= Text shown =
>> START

May 21 Straubing - Kleinschwarzach, 35.1km, NO LOCKS:  Donau Max and I went out to a hotel in Straubing for breakfast. That was a good way to start the day. Then I hit the water with a huge group from the TID organisers and the Straubing Kanu Club.  Heidi organised the day and gave a briefing at the start, of which I understood nicht except something about the schwimmen vests (life jackets).  I met Werner again, paddling a faltboot and also a big group of Straubingers in a large canoe.  I dont know anywhere in Australia where you would get a group like this paddling together down the river. What a laugh...this is my introduction to Bavaria. Apparently I have to yell out Kristi to everyone to say hello...some paddlers already had beers out at 9am before departure and the canoeists had a couple of bottles of Scnapps for the bridges (he Brücken).  You must drink a scnapps as you pass under each brücken!  I wouldnt have made it to the end point if I had, but now I can't paddle under a bridge without smiling and thinking of these crazy and funny Bavarians.  We stopped half way for a drink at a cafe and had a great BBQ lunch when we arrived.  I am lucky that Donau Max has a little cabin here where I can camp tonight.  THANKS MAX.  At about 5.45pm I was on Bavarian TV and in the evening I was hosted by a fellow camper, Paul.  We had a BBQ dinner and then went to see a band in Deggendorf.  I sure managed to fit a lot into today.

>> END

(Item coordinate data)
>> START

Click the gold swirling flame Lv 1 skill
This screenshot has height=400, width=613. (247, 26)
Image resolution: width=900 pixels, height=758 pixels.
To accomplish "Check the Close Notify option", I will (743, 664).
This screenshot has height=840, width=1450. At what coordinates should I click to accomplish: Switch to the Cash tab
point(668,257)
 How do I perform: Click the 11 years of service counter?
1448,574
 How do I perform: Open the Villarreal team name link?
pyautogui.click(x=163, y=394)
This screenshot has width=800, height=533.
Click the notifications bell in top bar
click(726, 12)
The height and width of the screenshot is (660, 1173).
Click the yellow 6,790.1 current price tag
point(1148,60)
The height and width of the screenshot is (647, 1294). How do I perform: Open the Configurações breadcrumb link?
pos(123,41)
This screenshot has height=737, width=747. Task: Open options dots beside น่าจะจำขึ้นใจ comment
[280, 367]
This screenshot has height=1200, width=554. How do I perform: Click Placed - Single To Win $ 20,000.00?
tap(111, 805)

>> END

= Short problem =
Name every person the May 21 paddling diary entry refers to by name.

= Exercise response =
Donau Max, Heidi, Werner, Paul